Joel Edminster also serves as medical director for Fire District 4, which launched a pilot program about two years ago to teach CPR to freshmen at the three high schools in its coverage area: Riverside, Mt. Spokane and Deer Park.
The program inserted a two-day curriculum into required health classes that includes chest compression and defibrillator practice on mannequins. Gov. Jay Inslee has since signed a law requiring all high school students in Washington to learn CPR.
AMR’s St. Amand said she teaches CPR to anyone willing to learn wherever she can find them: church groups, veterans groups, trade shows.
Perhaps easier than teaching CPR to 10,000 people was revamping way the 20 or so emergency dispatchers at the Combined Communications Center guide people through CPR when they call 911 about a cardiac arrest.
As officials started to look for ways to boost the survival rate, the Spokane Fire Department’s Scott Edminster started listening to all the 911 tapes from cardiac arrest calls.
“I found out that the dispatchers were not having people do CPR a lot of the time, and when they did they were kind of slow getting started,” he said.
Now, as soon as dispatchers recognize a cardiac arrest case, they direct the caller to get the victim flat on their back on the floor and to start performing chest compressions, 2 inches deep, at the rate of 100 compressions a minute.
Some people will get CPR who don’t need it, Scott Edminster said. “We figure it’s worth it,” he said. “The worst thing that’s going to happen is they’re going to get a few broken ribs, and that’s not terrible.”
‘Hard to comprehend’
Partnering with Providence Sacred Heart Medical Center, AMR held the area’s first cardiac survivor “reunion” in 2012, bringing together people who’d lived through cardiac arrest and the emergency workers who’d helped them.
St. Amand said some survivors break down in tears as they relate their experiences, still struggling with some aspect of their survival. At first, St. Amand said, she wondered why: To survive is a great thing.

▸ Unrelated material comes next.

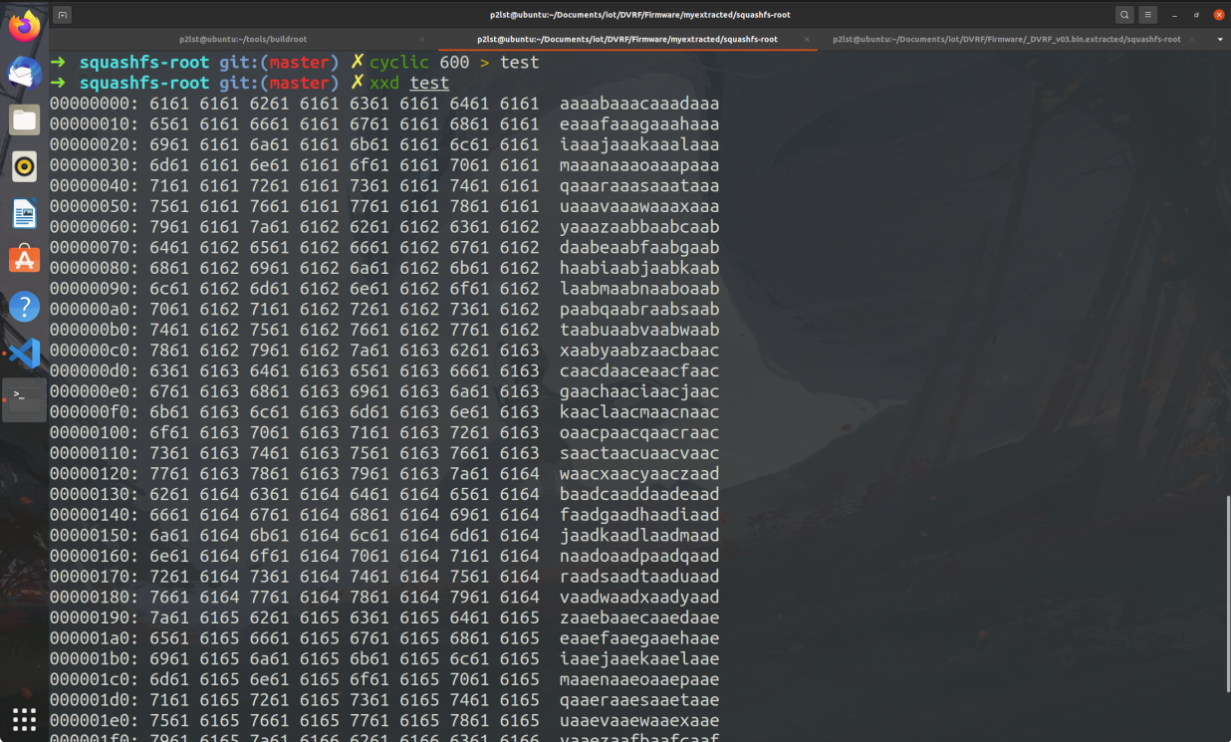
Task: Select the Terminal icon in the dock
Action: [24, 399]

Then she started to understand.
“They live in a lot of fear, almost like post-traumatic stress disorder,” she said. “Is it going to happen again? If it does, where am I going to be? Am I going to be alone? Am I going to be in public? Is that going to be worse? And when they leave the hospital, they’re given a ton of information. … They’re overwhelmed with the amount of it, with what just happened to them.”
St. Amand helped organize a survivors support group that meets monthly.

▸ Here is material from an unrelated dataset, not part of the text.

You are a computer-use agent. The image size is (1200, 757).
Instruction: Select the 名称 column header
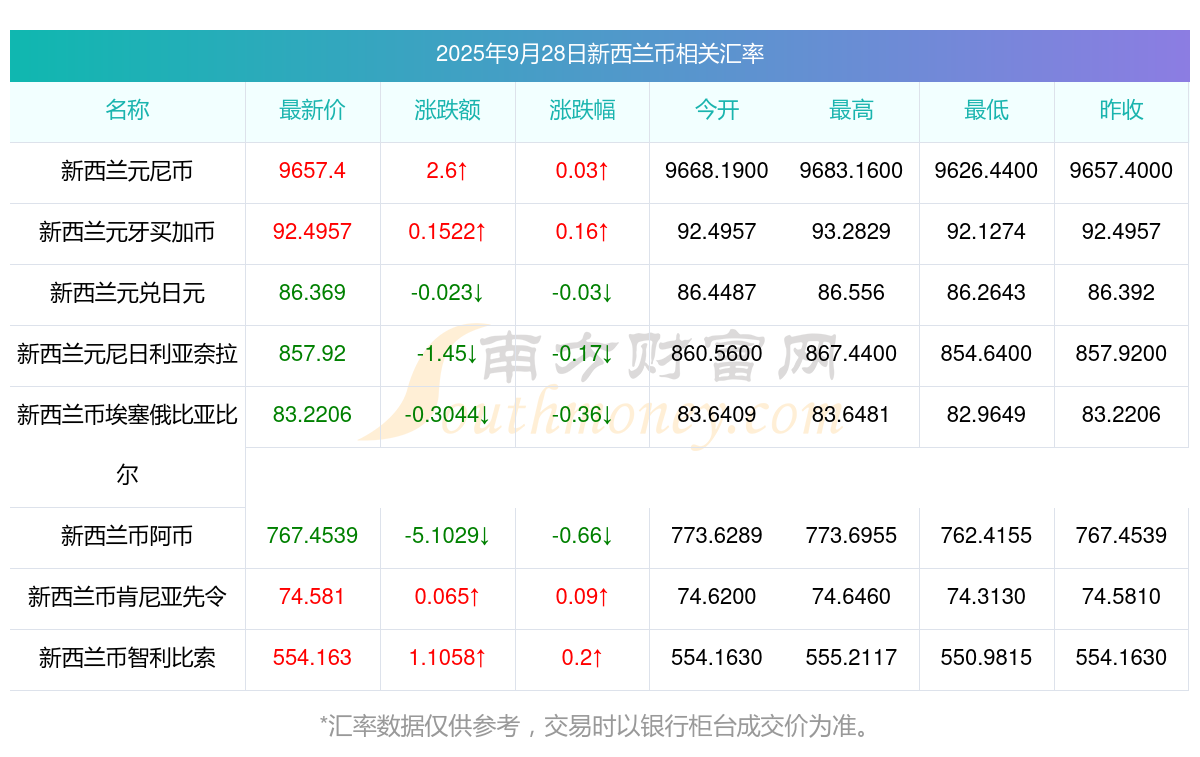pyautogui.click(x=127, y=111)
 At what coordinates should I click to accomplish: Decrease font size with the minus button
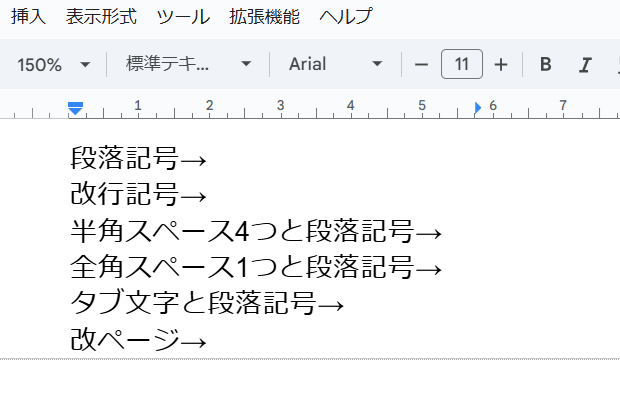coord(421,65)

Jake Desmirais said he doesn’t worry much about suffering another cardiac arrest.
But once a month in his parents’ bedroom, he holds a device up to his chest that reads data from his ICD, or implantable cardioverter-defibrillator, that regulates his heart’s rhythms. The device sends the data over the phone to a doctor’s office.
After Jake’s cardiac arrest, doctors determined that the right side of his heart had enlarged, forcing it to work harder, after surgeons removed his faulty pulmonary valve when he was an infant.
The cardiac arrest wasn’t his first medical emergency. At age 6, Jake suffered a stroke during another heart procedure. That’s when his stepdad became a stay-at-home parent, ferrying him to physical, occupational and speech therapists’ offices as well as his cardiology and neurology appointments.
When he grows up, Jake wants to launch a line of clothing, donating a portion of each sale to charity. He has a name for his brand: LTR, for Long-Term Recovery.
Compared with his stroke, cardiac arrest was easier to recover from physically, but not mentally, he said: “I was pretty much dead for a couple minutes, and that was hard to comprehend.”
Now, Jake said, he feels better about the idea of death than he did before his cardiac arrest.
“I’m not as scared, because I know it’s going to be a lot more peaceful than I thought it was going to be,” he said. “It’s not going to be as scary as I always worried it would be.”